ANTONIO BURGOS | EL RECUADRO


Saeta para Manolo Mairena

Por ahí tiene que andar la foto, por la colección de ABC y por las hemerotecas. Es mañana de Viernes Santo. Es San Román, que es una de las mejores formas de ser que tiene Sevilla en la mañana del Viernes Santo. Está entrando la cofradía de Los Gitanos. La hermandad aún no se ha ido a la iglesia donde hacían la primera comunión las niñas del Valle. Contrastes de Sevilla: de los velos blancos de las niñas, la capilla del Colegio del Valle pasó directamente al morado de los capirotes de la gente del bronce.

Es, como digo, una mañana de Viernes Santo ya cercana a mediodía, con olor a pucheros gitanos de bacalao con tomate. Está entrando la cofradía. Por ahí viene el Señor de la Salud, rompiéndose la camisa de los blancos puños almidonados con pasadores de tumbaga, de lo bien que lo traen la gente del capataz Manolo Gallardo. Paran el paso. Calla la música de trompetería que arrasó en su entrada en La Campana. Empiezan a sonar las saetas. Saetas de promesa. Desde la calle. Y de pronto, desde un balcón, un ayayayay largo y jondo, que hace inmediatamente el silencio. La gente mira al balcón del ayayayay con que empieza a brotar el borbotón gitano del manantial de esa saeta, que pronto será ancho río de emociones en cuantito doble el meandro del primer tercio. La gente ve en ese balcón a un nazareno de Los Gitanos sin el capirote, con su túnica y su medalla al pecho. Es ese nazareno el que canta este ayayayay inconfundible de la saeta gitana, como una banderita que le pusieran al puente de la fe de un pueblo perseguido al que en este rincón de San Román liberó otro de su raza, su Señor de la Salud.

Y ese gitano que le está cantando una saeta a su Cristo vestido de nazareno, en un balcón, es Manolo Mairena. El más chico de la fragua de los Mairena. En el marcador de hermanos artistas y geniales de Sevilla, los Cruz García de Mairena le ganaron por 3 a 2 a los Machado, a los Bécquer, a los Alvarez Quintero. Tres eran tres los cantaores de la Fragua de los Mairena: Antonio, con el Don del pontificado de las llaves del cante por delante; Curro, el que no era profesional, el que cuando cantaba parecía que acababa de llegar de echar el día de jornal en el campo, con su romana cabeza calva como de procónsul de los Alcores; y Manuel. Que siempre se quedó en Manolito, a la sombra de Don Antonio y de Curro, al lado de aquella galaxia de la Tertulia Flamenca que Manuel Barrios montó en Radio Sevilla, cualquier cosa: los Mairena, Juan Talega, Chocolate, Naranjito de Triana.
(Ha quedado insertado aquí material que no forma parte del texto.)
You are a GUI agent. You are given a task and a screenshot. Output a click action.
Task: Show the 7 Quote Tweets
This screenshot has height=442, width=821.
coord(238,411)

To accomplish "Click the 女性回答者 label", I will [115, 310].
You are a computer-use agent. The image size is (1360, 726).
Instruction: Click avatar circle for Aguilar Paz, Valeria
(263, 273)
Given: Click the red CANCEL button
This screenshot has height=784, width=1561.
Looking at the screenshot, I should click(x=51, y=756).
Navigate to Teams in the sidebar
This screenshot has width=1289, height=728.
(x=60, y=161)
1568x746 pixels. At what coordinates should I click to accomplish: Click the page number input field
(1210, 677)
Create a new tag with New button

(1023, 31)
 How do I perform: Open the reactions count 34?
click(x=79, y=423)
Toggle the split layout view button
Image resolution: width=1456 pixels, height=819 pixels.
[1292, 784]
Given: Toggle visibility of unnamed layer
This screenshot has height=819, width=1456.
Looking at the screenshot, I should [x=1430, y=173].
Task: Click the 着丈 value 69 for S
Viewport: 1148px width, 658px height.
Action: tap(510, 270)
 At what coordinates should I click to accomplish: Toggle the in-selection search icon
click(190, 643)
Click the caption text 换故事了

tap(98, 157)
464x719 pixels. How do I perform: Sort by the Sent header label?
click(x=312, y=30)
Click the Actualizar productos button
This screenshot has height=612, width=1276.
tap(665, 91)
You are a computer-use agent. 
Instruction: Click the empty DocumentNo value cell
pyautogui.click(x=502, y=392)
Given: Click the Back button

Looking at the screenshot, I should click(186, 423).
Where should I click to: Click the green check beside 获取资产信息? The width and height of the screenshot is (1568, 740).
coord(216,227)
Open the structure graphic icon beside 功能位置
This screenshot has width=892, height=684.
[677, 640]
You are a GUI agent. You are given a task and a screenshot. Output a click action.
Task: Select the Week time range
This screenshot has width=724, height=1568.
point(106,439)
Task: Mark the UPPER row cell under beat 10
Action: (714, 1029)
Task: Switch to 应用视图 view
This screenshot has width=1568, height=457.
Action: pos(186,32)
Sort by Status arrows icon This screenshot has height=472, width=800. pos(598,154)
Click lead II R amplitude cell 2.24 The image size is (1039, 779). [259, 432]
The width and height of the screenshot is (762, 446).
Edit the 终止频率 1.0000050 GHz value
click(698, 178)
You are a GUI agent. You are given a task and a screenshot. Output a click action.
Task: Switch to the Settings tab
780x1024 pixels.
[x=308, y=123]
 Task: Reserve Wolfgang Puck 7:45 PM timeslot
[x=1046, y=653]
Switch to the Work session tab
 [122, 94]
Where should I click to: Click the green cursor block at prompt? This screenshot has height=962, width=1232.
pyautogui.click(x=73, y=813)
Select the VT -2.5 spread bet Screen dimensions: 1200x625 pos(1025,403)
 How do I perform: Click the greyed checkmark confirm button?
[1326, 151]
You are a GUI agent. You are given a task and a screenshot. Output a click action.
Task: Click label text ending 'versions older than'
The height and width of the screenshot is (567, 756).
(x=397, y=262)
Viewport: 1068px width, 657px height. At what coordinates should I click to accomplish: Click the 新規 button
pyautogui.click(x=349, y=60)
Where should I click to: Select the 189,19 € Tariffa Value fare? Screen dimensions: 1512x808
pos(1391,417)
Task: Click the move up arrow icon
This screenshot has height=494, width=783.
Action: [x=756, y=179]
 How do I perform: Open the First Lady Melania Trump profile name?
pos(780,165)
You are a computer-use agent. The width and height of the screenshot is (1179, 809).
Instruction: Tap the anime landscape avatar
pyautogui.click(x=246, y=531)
Aunque le dieron la Saeta de Oro de Radio Nacional y muerto Manuel Torre pasó por el mejor y más emocionante saetero de Sevilla, Manolo Mairena era más que todo eso. Era todo un gran señor del cante. Para mí que ser hermano de nada menos que de Don Antonio, ojú, (¡sombreros de ala ancha fuera!), le perjudicó más que le benefició. A mí, por marchenero, caracolero y valderramero, y por oriundo del Viso, la verdad es que Manolo me gusto siempre cantando mucho más que Don Antonio. Manolo no tenía la postura inquisitorial de su hermano, que no admitía cante alguno a extramuros de su pontificado. Manolo era un señor. Y elegante donde los hubiera. Elegante en la vida. Elegante cantando. Elegante hasta callando. ¡Qué bien cantaba sus silencios Manolo Mairena! ¡Cuánto decían los silencios de Manolo Mairena! Yo lo evoco ahora en la vieja Redacción de ABC de Cardenal Ilundain, entrando con José Antonio Blázquez camino de un festival flamenco. O lo recuerdo en El Rocío, huésped de mi hermana Fina en su casa de la calle Lince, durante la Romería. Manolo está ya enfermo y no lleva en su maletita nada más que medicinas. Entra en su cuarto y las pone todas ordenadísimas. Como sus cantes. Seguro que entre aquellos botecitos estaba su mejor medicina. La del ayayayay de aquella saeta que una mañana de Viernes Santo le cantó al Señor de la Salud otro señor, un gran señor del cante gitano andaluz, un trueno de arte vestido de nazareno.